As soon as they were gone, I checked the smouldering remains of Mike. Quick-Flame™ cubes are all very well, but they don't always burn everything and if there's a critical mass of organic material left then the vamp nanos can build a new one. A little, slow one, but little slow ones can grow up. I doubted there'd been enough exchange of blood to get full infestation, but it's better to be sure, so I took out the splinter again and waved it over the fragments that were left.
The sound of rapid gunshots began to echo up from below as I took off my T-shirt and tucked it in the back of my board shorts. The Tau cross on my chest was already glowing softly with a silver light, the smart matter under the scars energizing as it detected vamp activity close by. I couldn't see the one on my back, but it would be doing the same thing. Together they were supposed to generate a field that repulsed the vampires and slowed them down if they got close, but it really only worked on the original versions. The latter-day generations of vampires were such bad copies that a lot of the original tech built to deter them simply missed the mark. Fortunately, being bad copies, the newer vampires were weaker, slower, less intelligent and untrained.
I took the main stairs up to the fourth floor. The Ancient Vampire would already know I was coming so there was no point skulking up the elevator shaft or the outside drain. Like its broodmates, it had been bred to be a perfect soldier at various levels of conflict, from the nanonic frontline where it tried to replicate itself in its enemies to the gross physical contest of actually duking it out. Back in the old days it might have had some distance weapons as well, but if there was one thing we'd managed right in the original mission it was taking out the vamp weapons caches and resupply nodes.
We did a lot of things right in the original mission. We succeeded rather too well, or at least so we thought at the time. If the victory hadn't been so much faster than anticipated, the boss would never have had those years to fall in love with humans and then work out his crazy scheme to become their living god.

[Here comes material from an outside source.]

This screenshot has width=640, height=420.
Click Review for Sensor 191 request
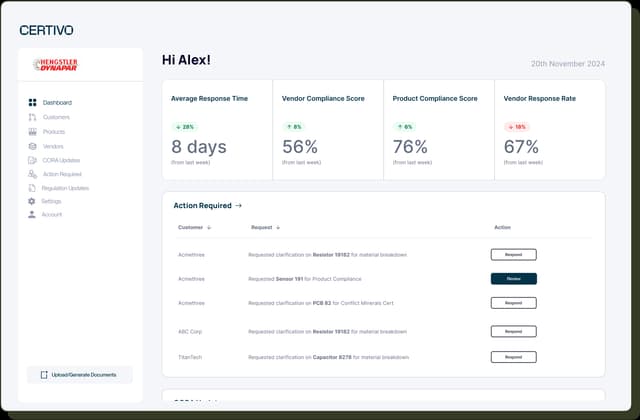513,279
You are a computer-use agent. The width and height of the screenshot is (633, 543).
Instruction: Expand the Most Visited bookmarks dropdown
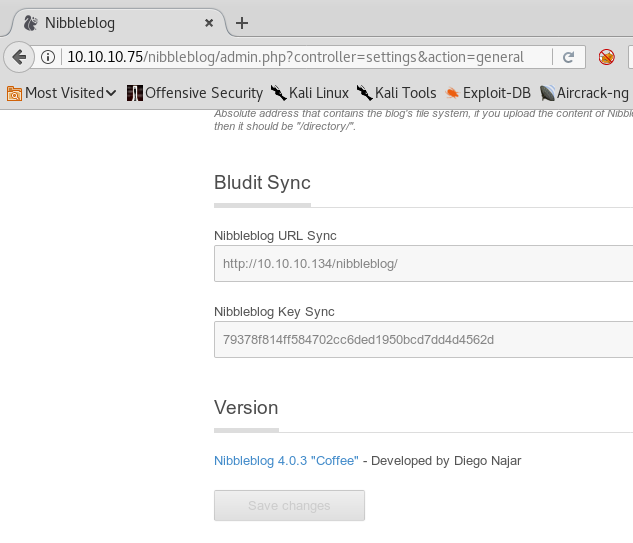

Not so crazy perhaps, since it kind of worked, even after I tried to do my duty and stop him. In a half-hearted way, I suppose, because he was team leader and all that. But he was going totally against regulations. I reported it and I got the order, and the rest, as they say, is history…
Using the splinter always reminds me of him, and the old days. There's probably enough smart matter in the wood, encasing his DNA and his last download to bring him back complete, if and when I ever finish this assignment and can signal for pickup. Though a court would probably confirm HQ's original order and he'd be slowed into something close to a full stop anyway.
But my mission won't be over till the last vamp is burned to ash, and this infested Earth can be truly proclaimed clean.
Which is likely to be a long, long time, and I remind myself that daydreaming about the old days is not going to help take out the Ancient Vampire ahead of me, let alone the many more in the world beyond.
I took out the splinter and the silver knife and slung my Pan-Am bag so it was comfortable, and got serious.
I heard the Ancient moving around as I stepped into what was once the outer office. The big pot was surrounded by soil and there were dirty footprints up the wall, but I didn't need to see them to know to look up. The Vamps have a desire to dominate the high ground heavily programmed into them. They always go for the ceiling, up trees, up towers, up lamp-posts.
This one was spread-eagled on the ceiling, gripping with its foreleg and trailing leg filaments as well as the hooks on what humans thought were fingers and toes. It was pretty big as Vamps go, perhaps nine feet long and weighing in at around 200 pounds. The ultra-thin waist gave away its insectoid heritage, almost as much as a real close look at its mouth would. Not that you would want a real close look at a Vamp's mouth.
It squealed when I came in and it caught the Tau emissions. The squeal was basically an ultrasonic alarm oscillating through several wavelengths. The cops outside would hear it as an unearthly scream, when in fact it was more along the lines of a distress call and emergency rally beacon. If any of its brood survived down below, they'd drop whatever they might be doing-or chewing-and rush on up.
The squeal was standard operating procedure, straight out of the manual. It followed up with more orthodox stuff, dropping straight on to me. I flipped on my back and struck with the splinter, but the Vamp managed to flip itself in mid-air and bounce off the wall, coming to a stop in the far corner.